Women’s Protests Overshadow Iran’s World Cup Defeat – GV Wire

Iran’s players did not sing their national anthem and did not celebrate their goals. In the stands, many Iranian fans expressed their solidarity with the protest movement that has shaken the country for months.

Iran’s opening World Cup match on Monday against England was not just about football, but also about the political struggles plaguing the Islamic Republic. And for some Iranian women, who were barred from attending men’s soccer matches at home, it was a precious first chance to see the national team live.

“Do you know how painful it is to be the biggest football fan and never go to a game in 34 years?” said Afsani, a 34-year-old beekeeper from Tehran, who traveled to Qatar to see the men’s team for the first time. He said that he cried when he entered the Khalifa International Stadium.

Like other Iran fans, Afsani declined to give his last name for fear of government reprisals.

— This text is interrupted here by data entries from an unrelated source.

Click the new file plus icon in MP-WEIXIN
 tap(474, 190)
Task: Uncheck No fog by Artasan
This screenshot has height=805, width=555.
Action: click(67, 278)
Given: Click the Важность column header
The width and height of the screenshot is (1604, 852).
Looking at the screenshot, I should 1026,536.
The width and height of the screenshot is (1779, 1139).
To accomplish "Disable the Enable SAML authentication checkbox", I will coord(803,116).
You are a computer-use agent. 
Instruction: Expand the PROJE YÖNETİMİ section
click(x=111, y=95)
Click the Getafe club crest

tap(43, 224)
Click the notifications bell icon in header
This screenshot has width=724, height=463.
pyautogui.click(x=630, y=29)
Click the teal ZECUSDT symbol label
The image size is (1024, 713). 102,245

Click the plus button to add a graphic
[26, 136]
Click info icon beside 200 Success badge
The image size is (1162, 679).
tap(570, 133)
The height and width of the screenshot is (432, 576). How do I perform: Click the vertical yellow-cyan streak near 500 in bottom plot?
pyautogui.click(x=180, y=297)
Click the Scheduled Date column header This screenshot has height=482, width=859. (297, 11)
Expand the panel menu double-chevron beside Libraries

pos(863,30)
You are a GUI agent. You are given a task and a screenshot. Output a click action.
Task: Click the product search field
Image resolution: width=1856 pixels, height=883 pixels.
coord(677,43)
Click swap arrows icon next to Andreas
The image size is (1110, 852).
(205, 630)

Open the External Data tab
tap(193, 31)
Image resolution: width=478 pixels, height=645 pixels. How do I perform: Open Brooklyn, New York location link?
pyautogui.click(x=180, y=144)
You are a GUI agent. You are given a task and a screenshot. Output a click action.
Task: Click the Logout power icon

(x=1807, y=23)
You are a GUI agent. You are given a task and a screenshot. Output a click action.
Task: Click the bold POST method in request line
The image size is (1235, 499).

Iran lost 6-2 to a superior England team, but the result was not the most important thing for Mayram, a 35-year-old Tehran resident who also watched her first live soccer match. She was disappointed that the players did not show more open solidarity with the protests at home.

“You have girls being killed in the street,” she said. “It’s hard to say, but this is not a happy occasion. It’s really sad.”

Iran is competing in the World Cup amid a violent crackdown on a major women’s protest movement that has resulted in the deaths of at least 419 people, according to Human Rights Activists in Iran, a group that has been monitoring the protests.

The riots were sparked by the death on September 16 of 22-year-old Mahsa Amini in the custody of the country’s moral police. It first focused on the state-mandated hijab, or headscarf, for women, but has since morphed into one of the gravest threats to the Islamic Republic since the chaotic years that followed its founding.

Many Iran fans in Doha wore T-shirts and waved signs with the uprising’s mantra: “Woman, life, freedom.” Others wore T-shirts bearing the names of female protesters killed by Iranian security forces in recent weeks.

In the 22nd minute of the match, a reference to Amini’s age when she died, some fans chanted her name, though the refrain quickly faded out and was replaced with “Iran”.

Other fans dressed in conservative black chadors and hijabs the color of the Iranian flag cheered loudly for their national team. Many of them refused to talk about the political situation, saying that it was not relevant to them.

Before international matches, Iran’s players usually sing the national anthem with their right hand over their heart. They fell silent on Monday, arms around each other’s shoulders, prompting Iran’s state television to go from a close-up of the players’ faces to a wide shot of the pitch. During the match, the players did not celebrate their two goals, something that has become common in Iranian league matches since the protests began.

The question of whether to cheer for the national team has divided Iranians. Support for the Iranian team is now seen by many as a betrayal of the young men and women who have risked their lives in the streets.

“The protest movement has eclipsed soccer,” said Kamran, a linguistics professor who lives in the verdant northern province of Mazandaran. “I want Iran to lose these three games.”

Others insist that the national team, which includes players who have demonstrated on social media in solidarity with the protests, represents the people of the country and not the ruling Shiite clerics. The team’s star striker Sardar Azmoun has spoken out about the online protests. He was on the bench during the match, much to the dismay of fans who said they were looking at him to make a protest gesture on the pitch. Two former soccer stars have even been arrested for endorsing the movement.

Ali Jassim, a 14-year-old Iranian fan, said he was sure the political crisis was affecting the team’s performance as England led 3-0 at half time.

“I don’t know how they can concentrate in a stadium full of so many people who want them to fail,” he said.

The Iranian government has tried to encourage citizens to support its team against Iran’s traditional enemies. Iran plays the United States on November 29, a contentious matchup that last occurred at the 1998 World Cup in France.

Observers note that the players are likely to face pressure from the government not to side with the protests. Iranian athletes have already come under enormous scrutiny. When Iranian climber Elnaz Rekabi competed in South Korea without wearing her country’s mandatory headscarf, she became a lightning rod for the protest movement.

“At the end of the day, I want the players to achieve their dreams,” said Mariam, a 27-year-old sports fan and international relations student who traveled to Doha from Tehran to watch her first men’s soccer match live. “It’s not her fault that our society is so polarized.”

Mariam said a big win for women protesting at home would be the right to choose whether or not to wear the hijab.

“But after that, women will seek their right to be in stadiums,” she said.